A scalar product means **repeating a vector as many times as the magnitude of the scalar**. If the scalar is negative, we flip the vector's direction:

Finally, subtracting vectors is simply adding a negative:

The last thing to note is the *modulus* of a vector, which is simply the distance of the vector from the origin. Using the Pythagorean theorem:

\[|ai+bj| = \sqrt{a^2+b^2}\]

What happens if we dot^{[2]} a vector \(\vec{r} = \begin{bmatrix}
a \\
b \\
\end{bmatrix}
\) with itself?

\[ \vec{r} \cdot \vec{r} = a \cdot a + b \cdot b \]

This means that, \(\vec{r} \cdot \vec{r} = |r|^2\). We'll be using this result soon.

Now, if we construct two vectors \(\vec{r}\) and \(\vec{s}\) and join them *tail-to-tail* to subtract them, we get a resulting vector \(\vec{r} - \vec{s}\).

We can use the Cosine rule, which says that \(c^2=a^2+b^2-2ab\cos\theta\), where \(\theta\) is the angle between \(a\) and \(b\), and \(c\) is the side opposite to \(\theta\).

Doing some substitution with the modulus function to get only the magnitude of the vectors:

\[|r-s|^2 = |r|^2+|s|^2-2|r||s|\cos\theta\]

Now, we can use \(\vec{r} \cdot \vec{r} = |r|^2\) to say that

\[|r-s|^2 = (r-s) \cdot (r-s)\]

Expanding the right-hand side,

\[|r-s|^2=|r|^2+|s|^2-2r \cdot s\]

Which means, \[|r|^2+|s|^2-2r \cdot s = |r|^2+|s|^2-2|r||s| \cos\theta\]

Doing some algebraic manipulation, we get our generalization for the dot product! \[r \cdot s = |r||s|\cos\theta\]

We call \(|s|\cos\theta\) the *projection*, which you can think of as the *shadow* of \(s\) on to \(r\).
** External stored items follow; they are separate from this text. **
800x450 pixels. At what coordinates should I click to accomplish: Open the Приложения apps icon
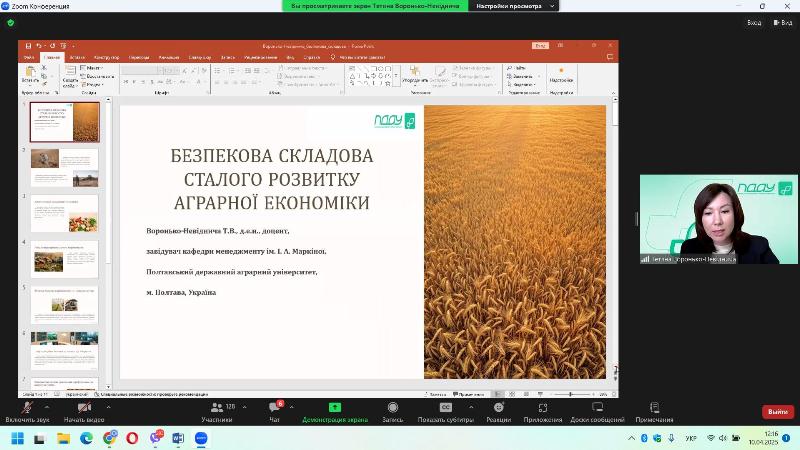pos(543,408)
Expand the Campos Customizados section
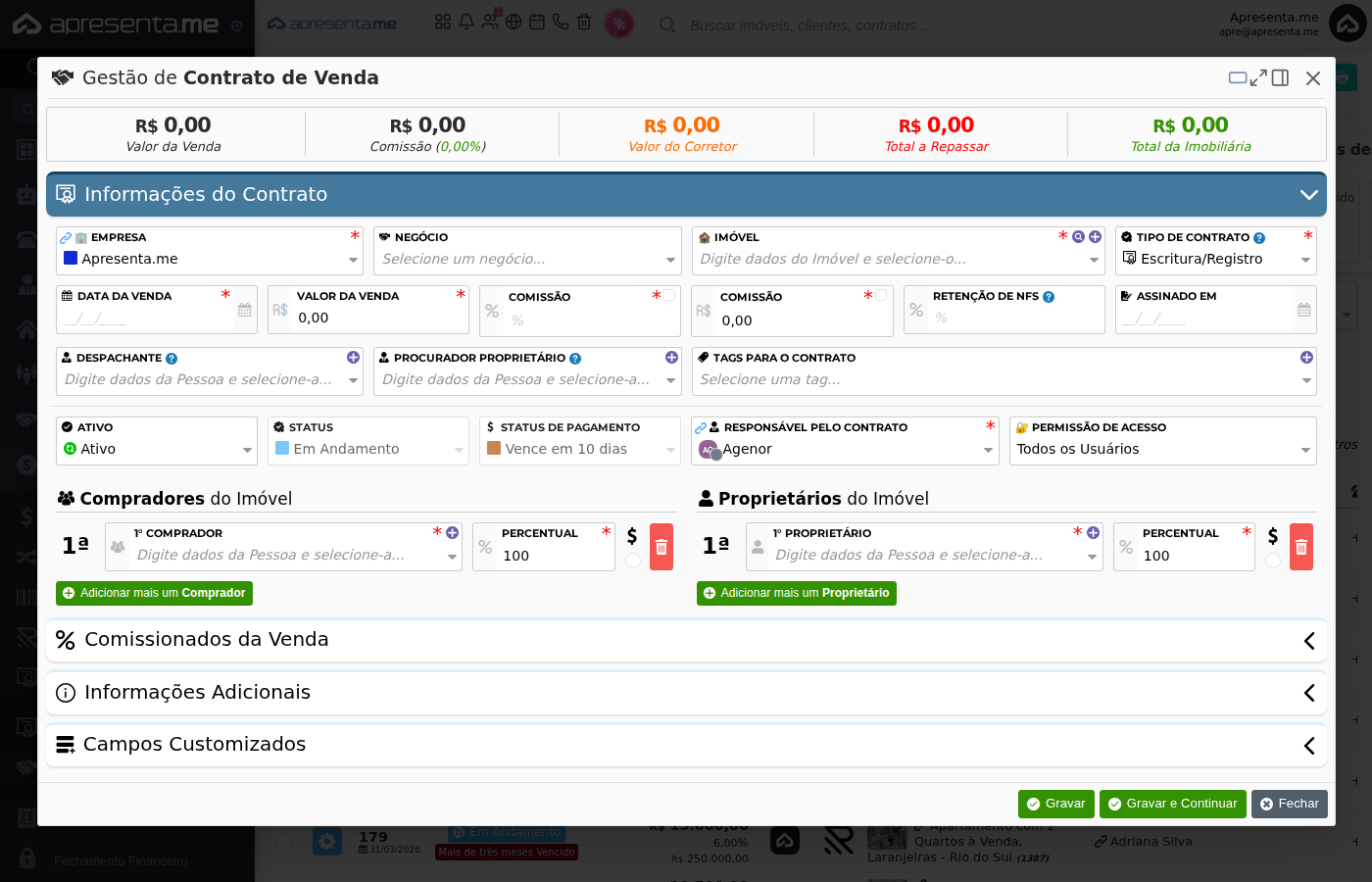The image size is (1372, 882). (686, 745)
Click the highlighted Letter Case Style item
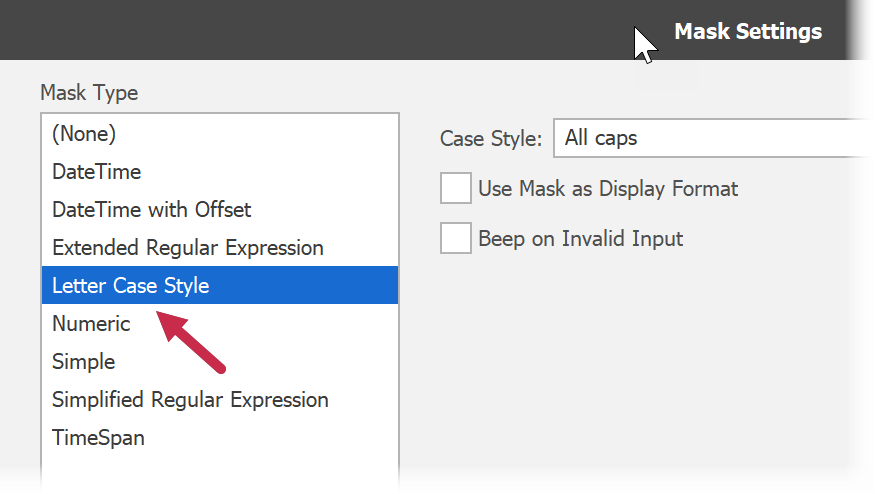Image resolution: width=876 pixels, height=494 pixels. [130, 285]
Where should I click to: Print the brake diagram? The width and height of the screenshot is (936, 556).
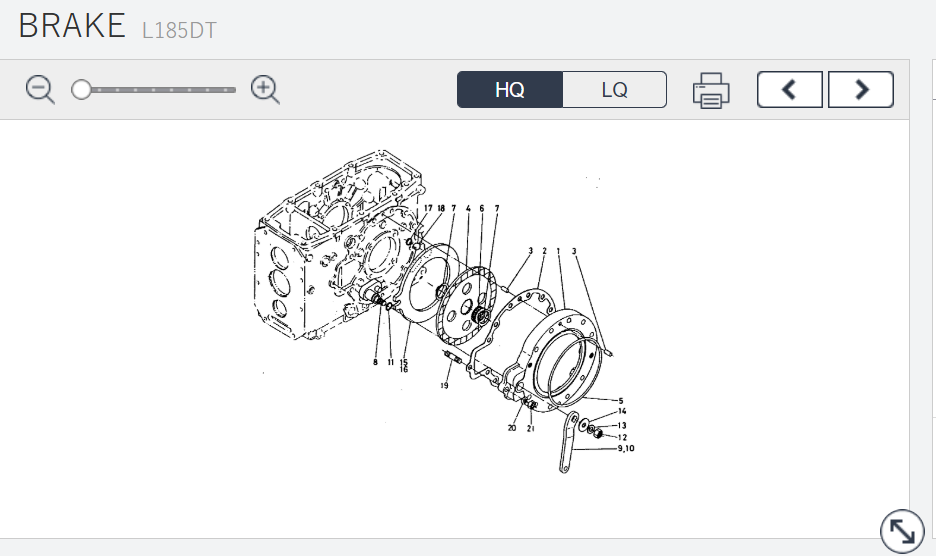[711, 90]
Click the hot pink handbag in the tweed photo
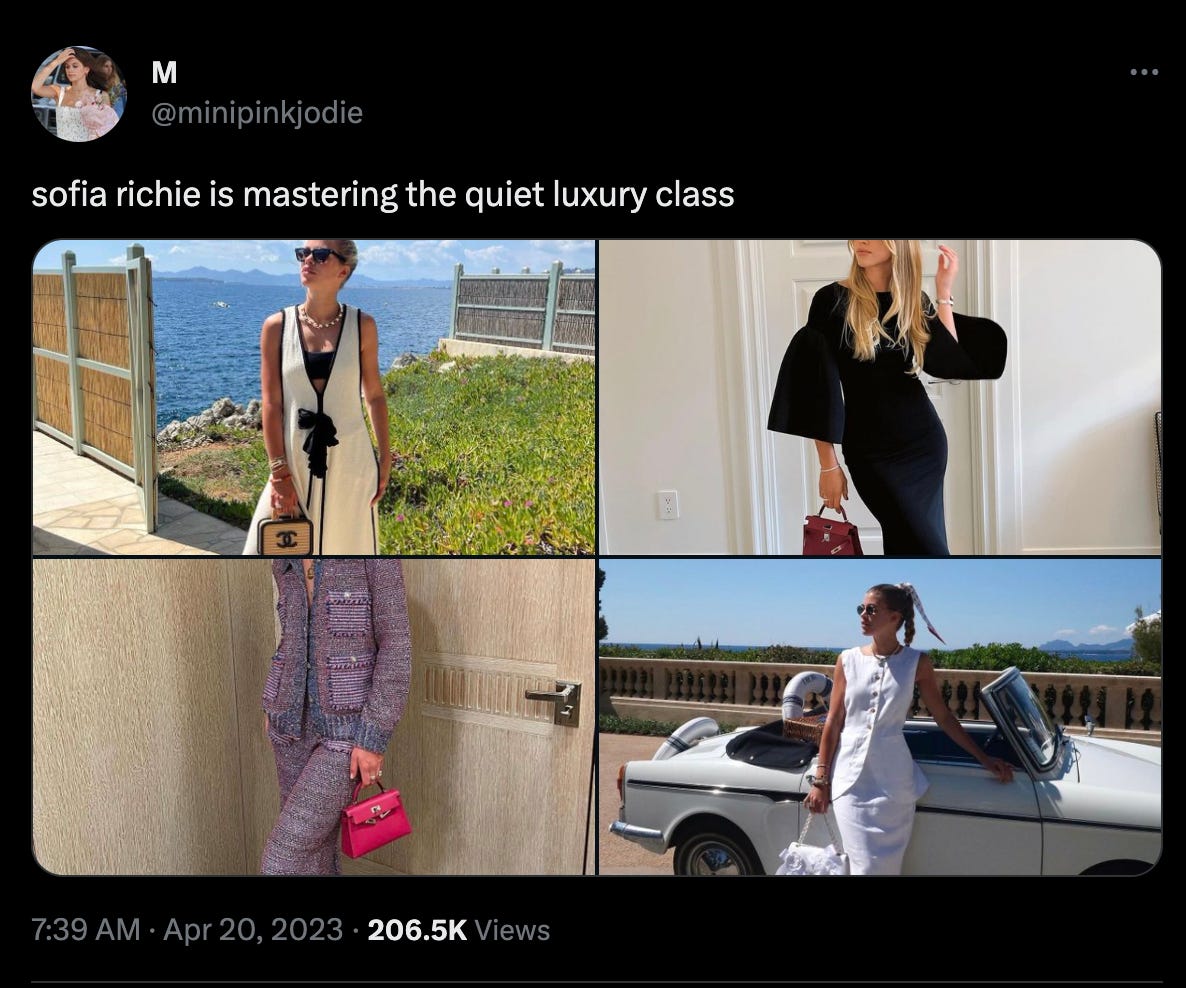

\[\text{Projection} = |s|\cos\theta = \frac{r \cdot s}{|r|}\]

The problem with the above definition for projection is that it doesn't give us any sense of direction. For that, we can say

\[\text{Vector projection} = r\frac{r\cdot s}{r \cdot r} \text{ or } r\frac{r\cdot s}{|r|^2} \]

Last thing, notice that when \(\theta = 0^{\circ}\), \(r \cdot s = |r||s|\) (since \(\cos 0^{\circ} = 1\)). Similarly, when \(\theta = 90^{\circ}\), \(r \cdot s = 0\) (since \(\cos 90^{\circ} = 0\)) and when \(\theta = 180^{\circ}\), \(r \cdot s = -|r||s|\) (since \(\cos 180^{\circ} = -1\))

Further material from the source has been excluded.